- _Page text_

----

But against the apostolic see and the Roman Pontiff the contention of these enemies has been for a long time directed. The Pontiff was first, for specious reasons, thrust out from the bulwark of his liberty and of his right, the civil princedom; soon, he was unjustly driven into a condition which was unbearable because of the difficulties raised on all sides; and now the time has come when the partisans of the sects openly declare, what in secret among themselves they have for a long time plotted, that the sacred power of the Pontiffs must be abolished, and that the papacy itself, founded by divine right, must be utterly destroyed. If other proofs were wanting, this fact would be sufficiently disclosed by the testimony of men well informed, of whom some at other times, and others again recently, have declared it to be true of the Freemasons that they especially desire to assail the Church with irreconcilable hostility, and that they will never rest until they have destroyed whatever the supreme Pontiffs have established for the sake of religion.

If those who are admitted as members are not commanded to abjure by any form of words the Catholic doctrines, this omission, so far from being adverse to the designs of the Freemasons is more useful for their purposes. First, in this way they easily deceive the simple-minded and the heedless, and can induce a far greater number to become members. Again, as all who offer themselves are received whatever may be their form of religion, they thereby teach the great error of this age -- that a regard for religion should be held as an indifferent matter, and that all religions are alike. This manner of reasoning is calculated to bring about the ruin of all forms of religion, and especially of the Catholic religion, which, as it is the only one that is true, cannot, without great injustice, be regarded as merely equal to other religions.

----

- _Data shown_

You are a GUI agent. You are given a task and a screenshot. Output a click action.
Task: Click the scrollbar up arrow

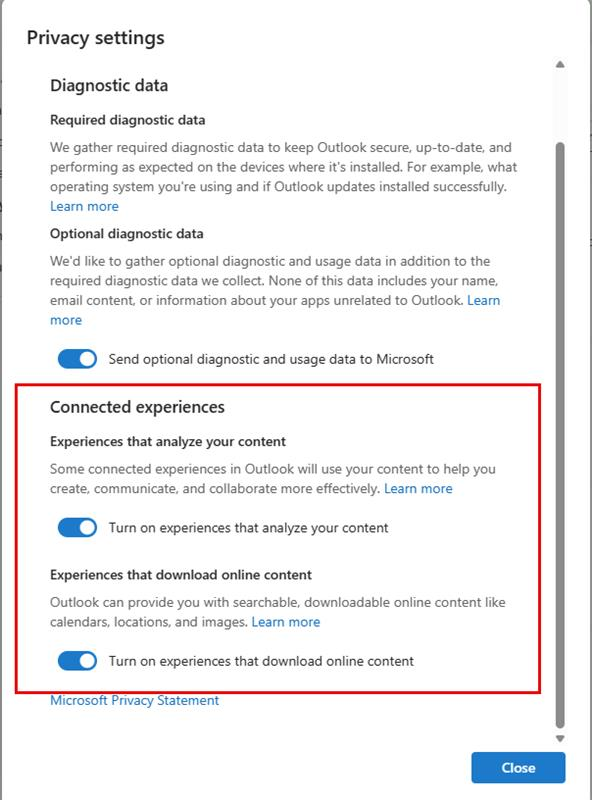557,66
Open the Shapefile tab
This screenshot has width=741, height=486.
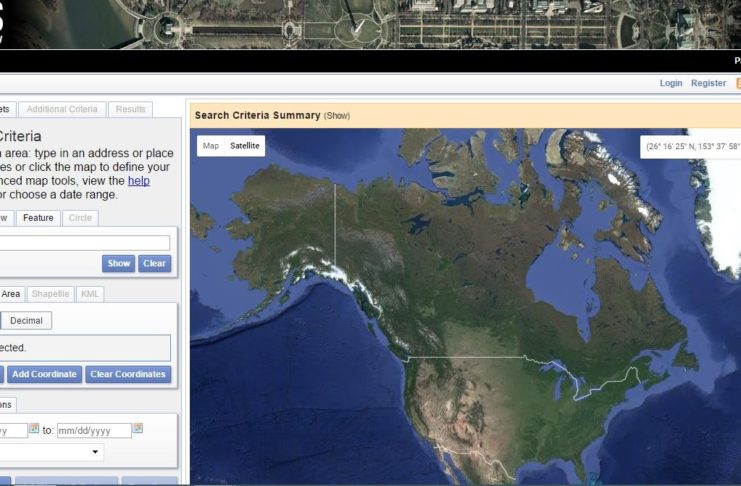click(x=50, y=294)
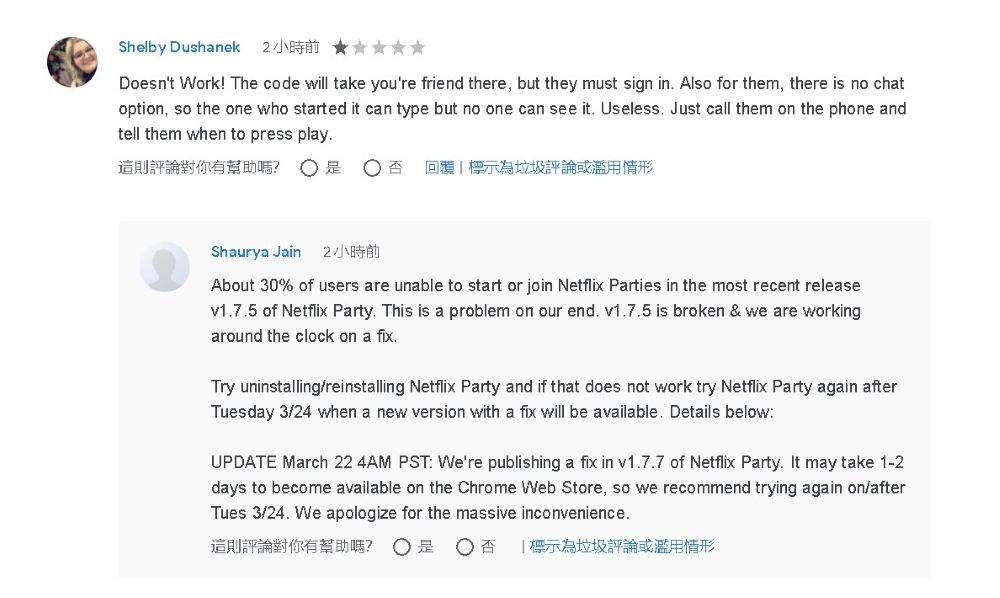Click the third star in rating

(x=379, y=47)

----

- _What to do_
1. Answer these questions from the Freemasons passage.
(a) According to the first paragraph, what was the Pontiff first thrust out from?
(b) What are those admitted as members not commanded to do?
(c) What error of this age are the Freemasons said to teach by receiving all who offer themselves?
2. Repeat the part of the Freemasons passage starting at "If those who" and ending at "to other religions.".

- _Answers to the tasks_
1.
(a) The bulwark of his liberty and of his right, the civil princedom.
(b) To abjure the Catholic doctrines by any form of words.
(c) That a regard for religion should be held as an indifferent matter, and that all religions are alike.

2.
If those who are admitted as members are not commanded to abjure by any form of words the Catholic doctrines, this omission, so far from being adverse to the designs of the Freemasons is more useful for their purposes. First, in this way they easily deceive the simple-minded and the heedless, and can induce a far greater number to become members. Again, as all who offer themselves are received whatever may be their form of religion, they thereby teach the great error of this age -- that a regard for religion should be held as an indifferent matter, and that all religions are alike. This manner of reasoning is calculated to bring about the ruin of all forms of religion, and especially of the Catholic religion, which, as it is the only one that is true, cannot, without great injustice, be regarded as merely equal to other religions.